2.In page 8, the authors demonstrated the fluorescent imaging results. I suggest the authors provide some further details about experimental process. For example, did the authors use the optical filter? If so, how did the author mount the filter in the proposed system? What kind of fluorescent ink was used in the experiment?  

Author Response

R) In this manuscript, the authors presented a compact, handheld, and cost-effective Fourier light field microscope (FLMic) for bio-sample imaging in both bright-field and fluorescent modes. The authors employed a M21 lens to replace infinity-corrected microscope objective, and used a field stop in illumination system to simplify the imaging system. Both the theoretical analysis and the experiment results have been given to demonstrate the performance of the proposed device. I think the proposed methods could be helpful in the applications of light field microscopy. Therefore, I suggest that the manuscript would be accepted if the authors make some modifications. Here are my comments:

A) First, we would like to thank the reviewer for his/her comments that helped us to improve the manuscript quality.

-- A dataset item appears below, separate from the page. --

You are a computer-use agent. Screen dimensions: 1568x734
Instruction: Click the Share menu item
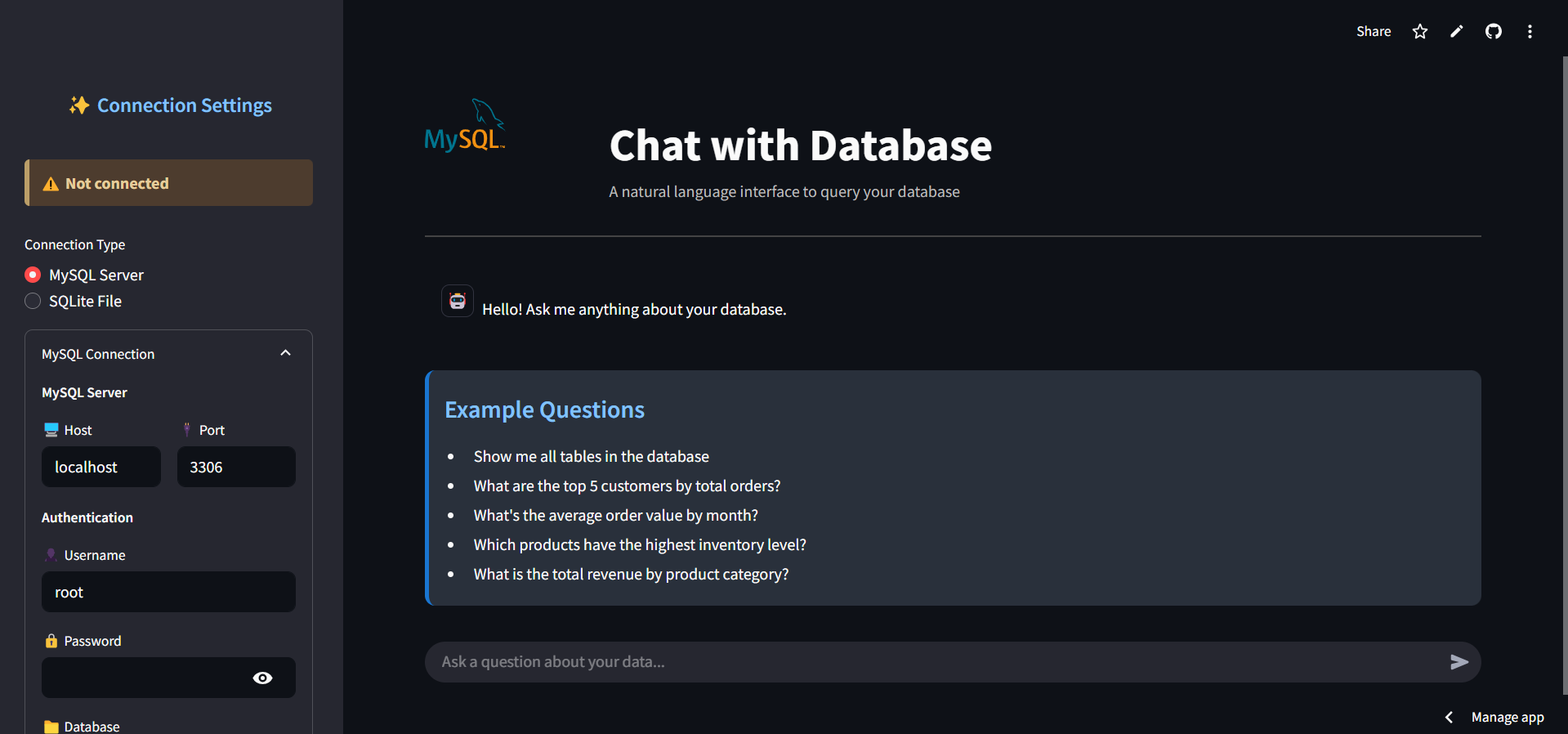tap(1374, 31)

R) 1. In page 6, the authors discussed the spatial lateral resolution of the imaging system by imaging a USAF 1951 test target. They calculated the spatial lateral resolution by using the elemental images rather than the refocused images. I suggest the authors use the refocused images to calculate the spatial lateral resolution as the experiment results.

A) The resolution limit presented (see Eq. (1)) refers directly to the elementary images, because it only considers the reduction of the effective numerical aperture and does not consider the reconstruction process. Nevertheless, to show that the algorithm does not reduce the resolution, we have added a figure with the reconstructed image and its measured resolution, showing the agreement between the resolution of both the EIs and the reconstructed image.

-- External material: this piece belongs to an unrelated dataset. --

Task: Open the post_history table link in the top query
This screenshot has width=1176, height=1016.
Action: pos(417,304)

R) 2. In page 8, the authors demonstrated the fluorescent imaging results. I suggest the authors provide some further details about experimental process. For example, did the authors use the optical filter? If so, how did the author mount the filter in the proposed system? What kind of fluorescent ink was used in the experiment?

A) As stated in the text, we used a reused colour plastic filters extracted from 3D movie glasses, keeping the low cost purpose of the system. The filter was placed between the sample and the mount of the M12 lens. The knot of the cotton fibres was dyed with Rhodamine 123. To provide more details about the fluorescence experiment, we included the spectral peak value and spectral width of both, the LED and the filter.